Ia mengatakan, untuk dapat mencegah kematian pada bayi semakin meningkat, perlu dilakukan perbaikan dimulai dari tingkat puskesmas.
"Itu sebabnya dilakukan penguatan untuk pelayanan bayi baru lahir dan juga penguatan untuk perawatan baik di level keluarga, di level tingkat puskesmas dan rumah sakit untuk bayi-bayi prematur dengan berat badan lahir rendah," kata Erna.
Ilustrasi pemeriksaan kehamilan. dok.Antara FotoKematian Ibu
Selain kematian bayi, kata Erna, angka kematian ibu melahirkan juga sudah selayaknya jadi perhatian. Data menyebutkan, 50% angka kematian ibu di Indonesia disumbang oleh enam provinsi, yakni Jawa Barat, Jawa Timur, Jawa Tengah, Banten, Sumatera Utara, dan Aceh.
Ia menjelaskan, penyebab kematian ibu antara lain gangguan hipertensi (31,9 %). Faktor lain yang menyebabkan kematian ibu, imbuhnya, meliputi perdarahan obstetri (26,9%), komplikasi non-obstetri (18,5%), komplikasi obstetri lain (11,8%), serta komplikasi pasca-keguguran dan infeksi pada kehamilan (9,2 %).
Pada masa pandemi covid-19, ia mengatakan, infeksi virus corona tipe SARS-CoV-2 juga berkontribusi pada peningkatan angka kematian ibu.
“Tentunya perlu dilakukan audit kematian ibu apakah murni disebabkan oleh covid-19 atau ada faktor lain yang jadi penyebab," cetusnya.
Menurut Kementerian kesehatan, selama pandemi covid-19 kasus kematian pada ibu mengalami penambahan cukup tinggi di 24 provinsi termasuk Jawa Timur, Sumatra Utara, Nusa Tenggara Timur, dan Sulawesi Selatan.
“Tentunya hal ini berkorelasi sangat erat dengan tingginya kasus-kasus covid-19 di daerah ini,” kata Erna.
Sekretaris Jenderal Kementerian Kesehatan Kunta Wibawa Dasa Nugraha mengakui, angka kematian ibu di Indonesia masih jauh dari target Rencana Pembangunan Jangka Menengah Nasional (RPJMN) dan Tujuan Pembangunan Berkelanjutan (SDGs).
Ia mengutip data Survei Demografi dan Kesehatan Indonesia (SDKI), Sensus Penduduk, dan Survei Penduduk Antar Sensus (SUPAS) tahun 2015 yang menunjukkan, angka kematian ibu masih berada di angka 305 per 100.000 kelahiran hidup.
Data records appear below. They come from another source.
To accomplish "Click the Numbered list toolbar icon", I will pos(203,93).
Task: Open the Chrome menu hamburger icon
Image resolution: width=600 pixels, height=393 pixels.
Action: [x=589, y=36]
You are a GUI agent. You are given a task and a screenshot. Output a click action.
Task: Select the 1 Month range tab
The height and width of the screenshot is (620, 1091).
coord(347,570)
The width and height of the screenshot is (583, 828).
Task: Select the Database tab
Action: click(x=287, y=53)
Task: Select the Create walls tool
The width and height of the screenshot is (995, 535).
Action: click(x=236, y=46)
Sementara itu, pemerintah dalam PRJMN tahun 2024 menargetkan angka kematian ibu bisa diturunkan menjadi 183 per 100.000 kelahiran hidup. Target penurunan angka kematian ibu dalam SDGs 2030 lebih rendah lagi, 70 per 100.000 kelahiran hidup.
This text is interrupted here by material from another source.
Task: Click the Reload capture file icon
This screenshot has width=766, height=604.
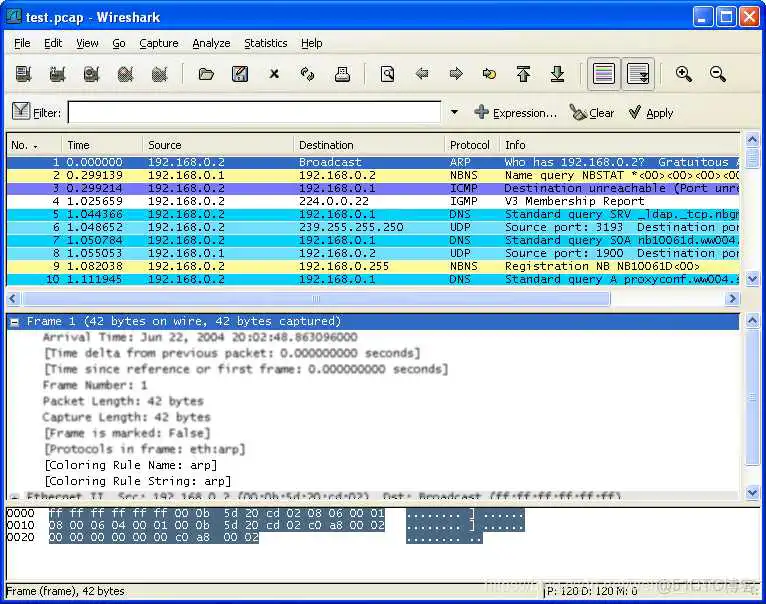Action: click(308, 74)
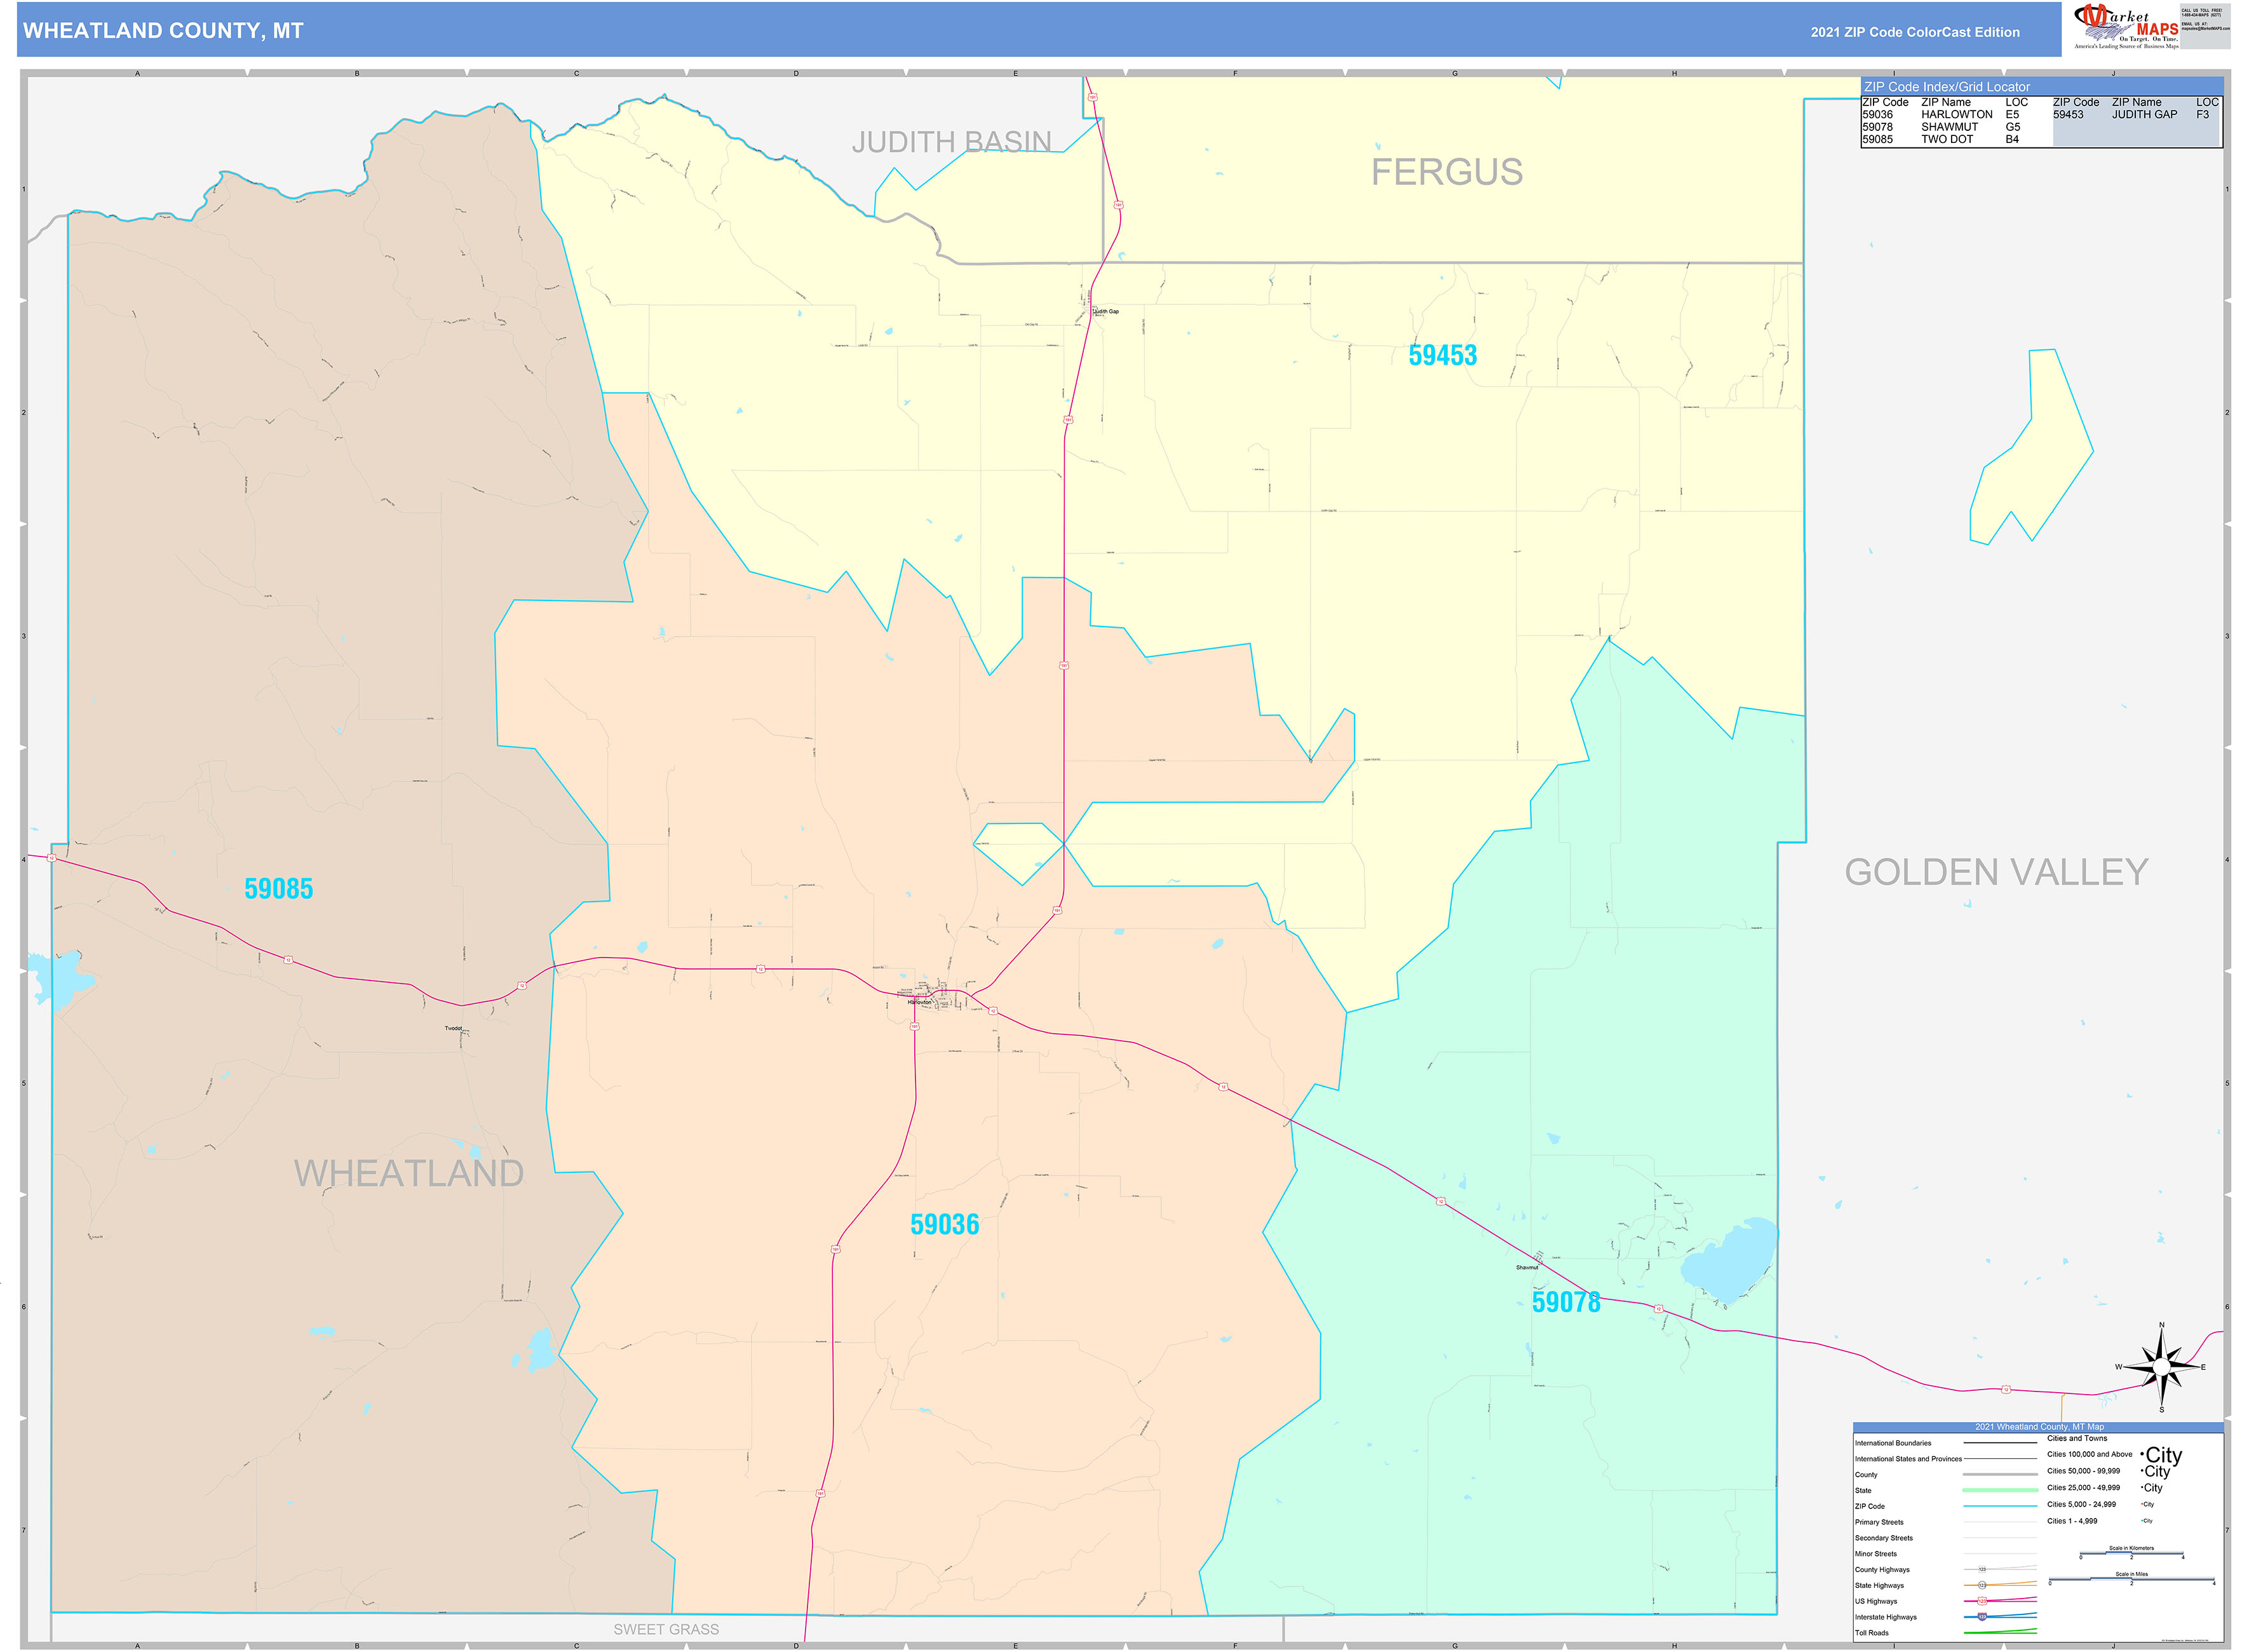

“Untuk itu perlu terus menerus melakukan upaya-upaya untuk menuju ke angka yang menjadi target kita dan dukungan, support, dari semua pihak ini sangat penting saat ini, kemudian juga ke depan,” demikian Kunta Wibawa Dasa Nugraha.
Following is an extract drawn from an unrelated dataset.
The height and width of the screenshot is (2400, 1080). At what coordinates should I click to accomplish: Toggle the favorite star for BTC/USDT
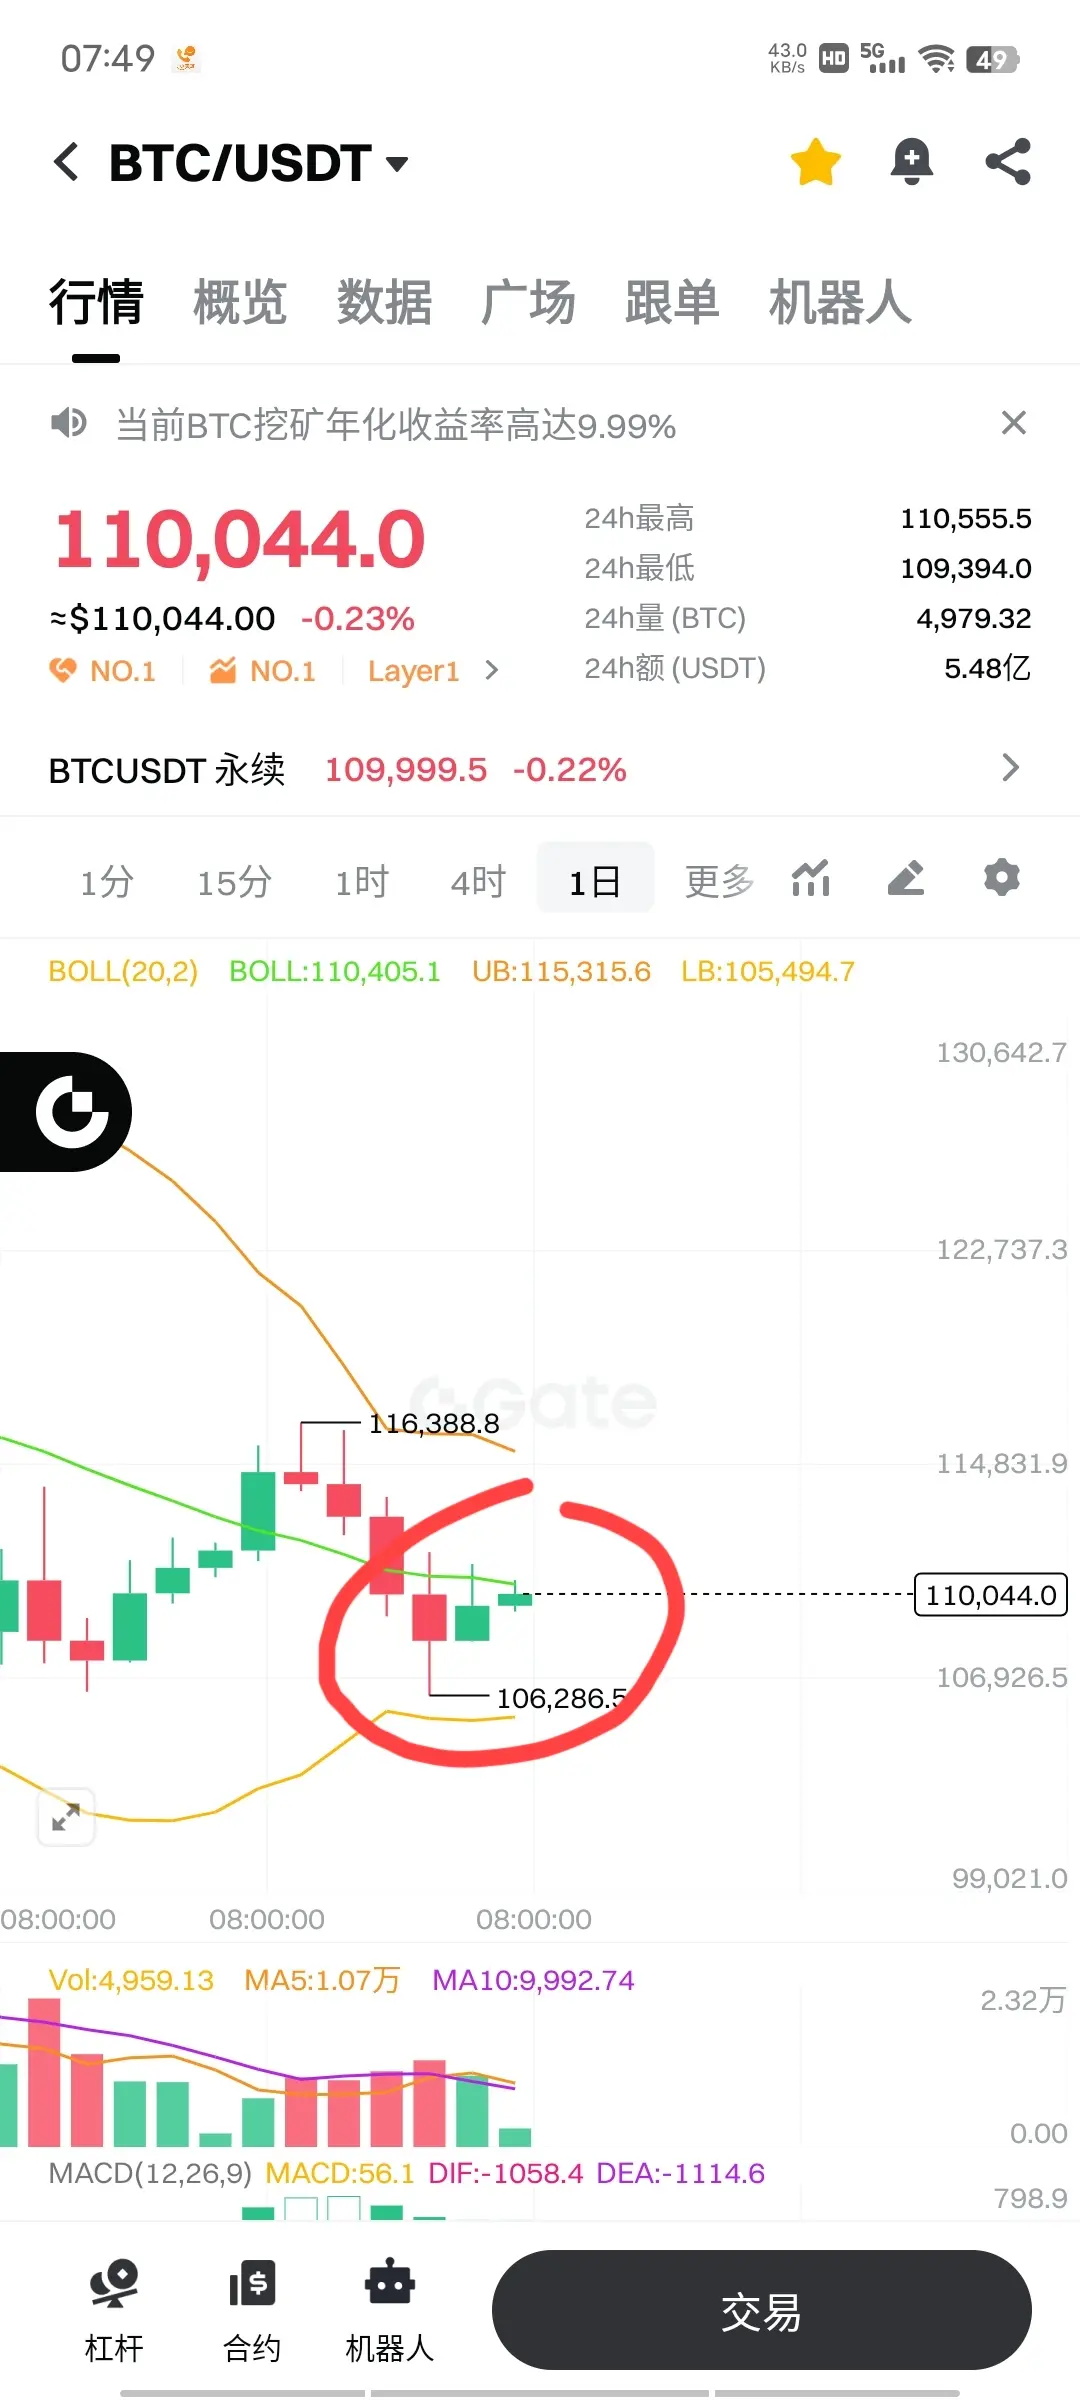click(815, 162)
Sebelumnya, Kepala Badan Kependudukan dan Keluarga Berencana Nasional (BKKBN) Hasto Wardoyo mengatakan, para calon ibu perlu melakukan skrining kesehatan terlebih dahulu untuk mengetahui status gizi dan nutrisi yang dimiliki sebelum menikah. Dengan begitu, dapat diketahui lebih cepat kondisi seorang ibu bila mengalami kekurangan gizi atau memiliki anemia.
Menurutnya, seorang perempuan harus memenuhi syarat untuk hamil. BKKBN sendiri, lanjutnya, tidak akan melarang orang untuk melakukan menikah karena bukan kewenangannya.
“Tetapi BKKBN ingin melakukan skrining sebelum nikah, sudah diperiksa dulu status nutrisinya,” kata Hasto beberapa waktu lalu.